Greg Andres, one of Smith's former colleagues, described the veteran prosecutor as "independent, thoughtful" and "deliberate," Andres told ABC News. "He's going to do what's right and he has a tremendous amount of experience." Not only that, but "he is fearless," added attorney Mark Lesko, who worked with Smith at the U.S. Attorney's Office in New York, per Reuters. "If the case is prosecutable, he will do it." Others have characterized him as the "consummate prosecutor and public servant," said former federal prosecutor James McGovern, who is "not interested in prosecuting somebody for the point of prosecuting," added ex-DOJ colleague Brian Kidd. "If it moves to that next level, it's because the facts are there and he believes a crime was committed."
It would seem Smith views himself and his industry with similar regard. "If I were the sort of person who could be cowed," he said back in 2010, "I would find another line of work."
The Trump indictments
Smith will "exercise independent prosecutorial judgment to decide whether charges should be brought," Garland said when announcing the special counsel's appointment last November, a decision he reportedly made on account of Smith's trademark autonomy and work ethic.
Despite the high-profile nature of both Trump investigations, Smith has "cut an elusive figure since his appointment" and "kept a profile so low" that a "recent sighting of him emerging from a Subway with lunch was news in the Justice Department headquarters across town," The New York Times wrote in June.

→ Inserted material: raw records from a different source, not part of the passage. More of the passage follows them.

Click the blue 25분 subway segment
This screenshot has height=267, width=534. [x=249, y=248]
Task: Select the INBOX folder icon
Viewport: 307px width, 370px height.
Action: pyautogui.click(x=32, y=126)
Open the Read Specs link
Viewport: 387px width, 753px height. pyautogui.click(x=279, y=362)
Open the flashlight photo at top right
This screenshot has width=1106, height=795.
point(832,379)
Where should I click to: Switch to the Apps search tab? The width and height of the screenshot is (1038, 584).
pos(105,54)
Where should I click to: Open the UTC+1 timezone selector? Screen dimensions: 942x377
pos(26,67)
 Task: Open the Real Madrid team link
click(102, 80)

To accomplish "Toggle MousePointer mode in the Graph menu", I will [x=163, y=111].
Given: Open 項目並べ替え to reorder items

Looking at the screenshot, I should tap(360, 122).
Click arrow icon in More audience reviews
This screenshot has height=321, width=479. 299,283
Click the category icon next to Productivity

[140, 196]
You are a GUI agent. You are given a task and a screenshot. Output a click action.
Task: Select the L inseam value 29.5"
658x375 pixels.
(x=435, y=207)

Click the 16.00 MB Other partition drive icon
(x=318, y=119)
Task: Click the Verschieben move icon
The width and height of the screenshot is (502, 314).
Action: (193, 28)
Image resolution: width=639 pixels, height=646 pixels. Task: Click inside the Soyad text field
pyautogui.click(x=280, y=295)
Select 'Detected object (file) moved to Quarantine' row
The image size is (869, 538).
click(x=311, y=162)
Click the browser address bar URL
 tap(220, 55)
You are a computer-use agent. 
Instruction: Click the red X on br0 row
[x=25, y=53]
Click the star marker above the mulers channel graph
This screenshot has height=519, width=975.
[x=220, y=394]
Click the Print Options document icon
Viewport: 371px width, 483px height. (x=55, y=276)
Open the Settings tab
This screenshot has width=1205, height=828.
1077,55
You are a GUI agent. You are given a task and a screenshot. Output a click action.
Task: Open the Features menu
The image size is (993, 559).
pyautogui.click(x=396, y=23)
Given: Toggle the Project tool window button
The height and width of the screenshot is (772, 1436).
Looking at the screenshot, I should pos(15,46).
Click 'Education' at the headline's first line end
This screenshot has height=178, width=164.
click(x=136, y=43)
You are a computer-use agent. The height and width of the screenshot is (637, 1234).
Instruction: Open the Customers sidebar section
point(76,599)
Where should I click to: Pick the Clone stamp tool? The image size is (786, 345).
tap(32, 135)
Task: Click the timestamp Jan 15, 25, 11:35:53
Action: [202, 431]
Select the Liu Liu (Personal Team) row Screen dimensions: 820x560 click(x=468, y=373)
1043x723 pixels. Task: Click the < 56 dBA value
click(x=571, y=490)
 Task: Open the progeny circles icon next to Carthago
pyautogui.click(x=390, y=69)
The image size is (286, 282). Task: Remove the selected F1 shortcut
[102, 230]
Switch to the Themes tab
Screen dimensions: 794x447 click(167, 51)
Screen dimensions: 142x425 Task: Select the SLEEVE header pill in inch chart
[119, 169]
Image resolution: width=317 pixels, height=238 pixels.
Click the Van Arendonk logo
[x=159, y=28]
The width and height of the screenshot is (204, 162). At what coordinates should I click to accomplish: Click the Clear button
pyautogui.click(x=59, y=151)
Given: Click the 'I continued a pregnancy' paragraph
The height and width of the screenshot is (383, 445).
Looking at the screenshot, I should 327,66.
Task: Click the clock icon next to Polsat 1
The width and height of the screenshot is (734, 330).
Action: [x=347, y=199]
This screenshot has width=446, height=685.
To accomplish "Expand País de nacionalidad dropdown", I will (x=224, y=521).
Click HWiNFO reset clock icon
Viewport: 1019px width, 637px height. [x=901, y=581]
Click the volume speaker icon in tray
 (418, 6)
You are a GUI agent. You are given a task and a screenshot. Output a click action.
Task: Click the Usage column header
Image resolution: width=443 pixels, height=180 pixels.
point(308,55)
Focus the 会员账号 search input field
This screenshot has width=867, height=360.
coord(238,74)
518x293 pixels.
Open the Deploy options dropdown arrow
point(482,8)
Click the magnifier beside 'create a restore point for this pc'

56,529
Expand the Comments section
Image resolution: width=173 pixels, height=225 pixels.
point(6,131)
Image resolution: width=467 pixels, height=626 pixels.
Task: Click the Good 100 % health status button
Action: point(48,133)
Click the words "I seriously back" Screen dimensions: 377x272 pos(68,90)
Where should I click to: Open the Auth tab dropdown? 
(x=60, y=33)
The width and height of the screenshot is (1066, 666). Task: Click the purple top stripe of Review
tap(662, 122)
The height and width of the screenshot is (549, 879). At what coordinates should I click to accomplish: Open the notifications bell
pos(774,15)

Even at a "high-stakes meeting" with Trump's lawyers that month, Smith was said to have sat back and allowed his underlings to take charge. The former president, meanwhile, has (unsurprisingly) grabbed the mic, attacking Smith as "deranged" and alleging that the investigation is intended to hurt his chances of winning the Republican nomination in 2024, The Wall Street Journal noted.
"Deranged Jack Smith is going before his number one draft pick, the Judge of his "dreams" (WHO MUST BE RECUSED!), in an attempt to take away my FIRST AMENDMENT RIGHTS," the former president wrote on Truth Social on Monday, referring to both Smith and Tanya Chutkan, the judge assigned to oversee proceedings in the election case. "This, despite the fact that he, the DOJ, and his many Thug prosecutors, are illegally leaking, everything and anything, to the Fake News Media!!!"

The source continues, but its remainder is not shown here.